▸ **Work instructions**:
Write out, from the entries below, exactly the lines that run between the lines holding "Task: Click Received" and "Task: Click the 'justice", inclusive, and stop there.

##########

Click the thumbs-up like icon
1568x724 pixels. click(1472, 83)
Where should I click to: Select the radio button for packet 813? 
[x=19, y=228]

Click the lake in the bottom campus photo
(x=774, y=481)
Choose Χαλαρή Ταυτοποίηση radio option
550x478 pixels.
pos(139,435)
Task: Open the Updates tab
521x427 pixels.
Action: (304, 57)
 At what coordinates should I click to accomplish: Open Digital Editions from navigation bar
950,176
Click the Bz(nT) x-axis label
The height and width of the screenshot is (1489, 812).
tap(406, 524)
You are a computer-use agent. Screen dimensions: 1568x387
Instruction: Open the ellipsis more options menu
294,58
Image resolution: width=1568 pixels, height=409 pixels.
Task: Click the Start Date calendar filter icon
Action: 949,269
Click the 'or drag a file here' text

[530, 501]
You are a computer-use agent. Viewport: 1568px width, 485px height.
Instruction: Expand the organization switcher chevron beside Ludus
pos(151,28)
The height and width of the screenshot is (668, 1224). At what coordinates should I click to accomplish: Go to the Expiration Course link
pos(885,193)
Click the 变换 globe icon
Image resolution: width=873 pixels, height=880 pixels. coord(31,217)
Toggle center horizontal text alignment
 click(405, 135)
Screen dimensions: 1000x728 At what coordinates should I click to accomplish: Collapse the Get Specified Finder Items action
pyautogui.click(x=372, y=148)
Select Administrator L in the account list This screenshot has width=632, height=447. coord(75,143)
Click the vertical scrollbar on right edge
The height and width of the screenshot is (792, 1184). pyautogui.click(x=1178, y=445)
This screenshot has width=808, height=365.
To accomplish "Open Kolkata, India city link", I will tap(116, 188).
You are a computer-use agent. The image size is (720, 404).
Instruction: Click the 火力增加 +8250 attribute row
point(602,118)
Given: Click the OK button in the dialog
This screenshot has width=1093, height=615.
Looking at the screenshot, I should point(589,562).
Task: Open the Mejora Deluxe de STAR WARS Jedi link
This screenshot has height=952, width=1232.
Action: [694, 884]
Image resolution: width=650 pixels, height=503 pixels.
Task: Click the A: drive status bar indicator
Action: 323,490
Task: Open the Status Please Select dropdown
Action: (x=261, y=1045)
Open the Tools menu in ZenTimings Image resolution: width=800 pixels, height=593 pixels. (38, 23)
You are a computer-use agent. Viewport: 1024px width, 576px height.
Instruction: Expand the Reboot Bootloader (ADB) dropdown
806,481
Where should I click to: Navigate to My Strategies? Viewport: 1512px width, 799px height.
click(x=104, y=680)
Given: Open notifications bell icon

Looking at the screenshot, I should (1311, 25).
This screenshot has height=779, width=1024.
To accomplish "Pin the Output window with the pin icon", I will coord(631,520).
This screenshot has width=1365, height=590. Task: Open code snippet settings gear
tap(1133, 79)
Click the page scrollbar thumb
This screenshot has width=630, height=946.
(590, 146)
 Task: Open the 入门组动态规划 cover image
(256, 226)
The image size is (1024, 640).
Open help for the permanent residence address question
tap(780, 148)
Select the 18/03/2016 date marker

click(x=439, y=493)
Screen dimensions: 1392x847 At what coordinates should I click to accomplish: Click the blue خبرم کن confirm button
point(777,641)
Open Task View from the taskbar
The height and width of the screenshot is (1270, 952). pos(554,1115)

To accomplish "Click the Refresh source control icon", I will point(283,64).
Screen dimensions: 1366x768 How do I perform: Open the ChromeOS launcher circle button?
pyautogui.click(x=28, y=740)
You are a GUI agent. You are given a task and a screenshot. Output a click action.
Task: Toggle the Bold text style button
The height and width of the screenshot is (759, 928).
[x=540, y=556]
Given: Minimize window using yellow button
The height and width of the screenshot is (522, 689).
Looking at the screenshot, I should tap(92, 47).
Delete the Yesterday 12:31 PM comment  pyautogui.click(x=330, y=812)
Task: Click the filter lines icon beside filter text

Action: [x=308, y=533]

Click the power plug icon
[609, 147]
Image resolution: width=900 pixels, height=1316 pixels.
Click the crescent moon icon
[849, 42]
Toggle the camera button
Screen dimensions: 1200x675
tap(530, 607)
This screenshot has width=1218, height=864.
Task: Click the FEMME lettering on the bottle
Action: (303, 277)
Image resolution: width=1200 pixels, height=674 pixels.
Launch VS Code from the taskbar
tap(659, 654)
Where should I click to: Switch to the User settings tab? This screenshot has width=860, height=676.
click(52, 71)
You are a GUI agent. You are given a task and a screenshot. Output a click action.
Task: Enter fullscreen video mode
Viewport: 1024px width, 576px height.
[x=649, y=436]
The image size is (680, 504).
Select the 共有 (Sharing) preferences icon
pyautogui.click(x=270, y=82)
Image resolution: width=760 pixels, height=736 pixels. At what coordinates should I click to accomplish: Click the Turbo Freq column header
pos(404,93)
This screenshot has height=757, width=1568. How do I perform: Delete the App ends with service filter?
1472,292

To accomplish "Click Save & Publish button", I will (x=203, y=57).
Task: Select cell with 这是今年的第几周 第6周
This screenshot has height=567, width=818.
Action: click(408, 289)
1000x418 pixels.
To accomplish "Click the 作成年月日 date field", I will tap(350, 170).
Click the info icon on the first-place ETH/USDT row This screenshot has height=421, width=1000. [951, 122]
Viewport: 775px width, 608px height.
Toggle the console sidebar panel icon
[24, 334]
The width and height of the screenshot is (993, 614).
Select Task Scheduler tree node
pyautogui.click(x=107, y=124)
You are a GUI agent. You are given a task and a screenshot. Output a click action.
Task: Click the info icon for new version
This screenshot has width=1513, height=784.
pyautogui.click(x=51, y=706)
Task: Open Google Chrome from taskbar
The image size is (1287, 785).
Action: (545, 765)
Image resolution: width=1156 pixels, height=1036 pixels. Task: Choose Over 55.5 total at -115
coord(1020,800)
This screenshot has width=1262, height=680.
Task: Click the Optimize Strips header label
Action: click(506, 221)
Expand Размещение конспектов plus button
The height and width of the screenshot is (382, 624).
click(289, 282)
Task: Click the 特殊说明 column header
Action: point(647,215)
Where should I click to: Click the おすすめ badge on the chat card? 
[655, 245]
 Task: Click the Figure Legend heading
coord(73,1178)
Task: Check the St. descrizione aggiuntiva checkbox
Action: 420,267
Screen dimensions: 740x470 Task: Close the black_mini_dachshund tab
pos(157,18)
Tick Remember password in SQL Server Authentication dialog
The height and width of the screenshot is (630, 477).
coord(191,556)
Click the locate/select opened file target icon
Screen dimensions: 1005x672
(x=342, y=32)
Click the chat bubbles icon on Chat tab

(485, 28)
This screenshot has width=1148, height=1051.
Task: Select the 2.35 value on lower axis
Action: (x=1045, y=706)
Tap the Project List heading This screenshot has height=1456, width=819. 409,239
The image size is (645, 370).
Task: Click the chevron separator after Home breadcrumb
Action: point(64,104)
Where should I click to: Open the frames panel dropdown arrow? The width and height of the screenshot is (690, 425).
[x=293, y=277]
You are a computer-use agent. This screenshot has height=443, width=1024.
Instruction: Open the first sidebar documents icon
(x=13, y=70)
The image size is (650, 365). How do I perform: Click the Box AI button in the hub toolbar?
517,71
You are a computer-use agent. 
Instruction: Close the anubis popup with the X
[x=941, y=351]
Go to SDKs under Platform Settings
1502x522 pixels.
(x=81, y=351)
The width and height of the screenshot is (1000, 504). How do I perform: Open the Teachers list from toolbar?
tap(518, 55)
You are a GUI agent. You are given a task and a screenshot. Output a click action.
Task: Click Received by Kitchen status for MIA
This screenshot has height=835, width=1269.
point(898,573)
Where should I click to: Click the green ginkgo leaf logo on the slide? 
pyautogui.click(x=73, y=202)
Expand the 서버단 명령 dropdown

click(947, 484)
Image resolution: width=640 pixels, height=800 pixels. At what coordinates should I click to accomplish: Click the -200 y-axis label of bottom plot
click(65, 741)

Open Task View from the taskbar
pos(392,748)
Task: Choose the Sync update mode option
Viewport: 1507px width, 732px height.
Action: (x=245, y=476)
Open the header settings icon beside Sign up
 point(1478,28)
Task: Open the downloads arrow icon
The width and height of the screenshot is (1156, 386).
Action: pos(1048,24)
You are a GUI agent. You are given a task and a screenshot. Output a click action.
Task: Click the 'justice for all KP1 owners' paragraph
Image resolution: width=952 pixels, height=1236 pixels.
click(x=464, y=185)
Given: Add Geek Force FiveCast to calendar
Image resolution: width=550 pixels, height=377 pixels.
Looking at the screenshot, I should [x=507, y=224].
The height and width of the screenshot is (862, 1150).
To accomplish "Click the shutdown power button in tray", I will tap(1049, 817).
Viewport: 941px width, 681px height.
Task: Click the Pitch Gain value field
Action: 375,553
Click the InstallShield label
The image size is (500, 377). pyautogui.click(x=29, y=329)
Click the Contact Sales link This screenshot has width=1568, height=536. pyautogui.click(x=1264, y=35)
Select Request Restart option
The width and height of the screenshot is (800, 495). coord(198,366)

##########

▸ **Reply to the exercise**:
Task: Click Received by Kitchen status for MIA
This screenshot has height=835, width=1269.
point(898,573)
Where should I click to: Click the green ginkgo leaf logo on the slide? 
pyautogui.click(x=73, y=202)
Expand the 서버단 명령 dropdown

click(947, 484)
Image resolution: width=640 pixels, height=800 pixels. At what coordinates should I click to accomplish: Click the -200 y-axis label of bottom plot
click(65, 741)

Open Task View from the taskbar
pos(392,748)
Task: Choose the Sync update mode option
Viewport: 1507px width, 732px height.
Action: (x=245, y=476)
Open the header settings icon beside Sign up
 point(1478,28)
Task: Open the downloads arrow icon
The width and height of the screenshot is (1156, 386).
Action: pos(1048,24)
You are a GUI agent. You are given a task and a screenshot. Output a click action.
Task: Click the 'justice for all KP1 owners' paragraph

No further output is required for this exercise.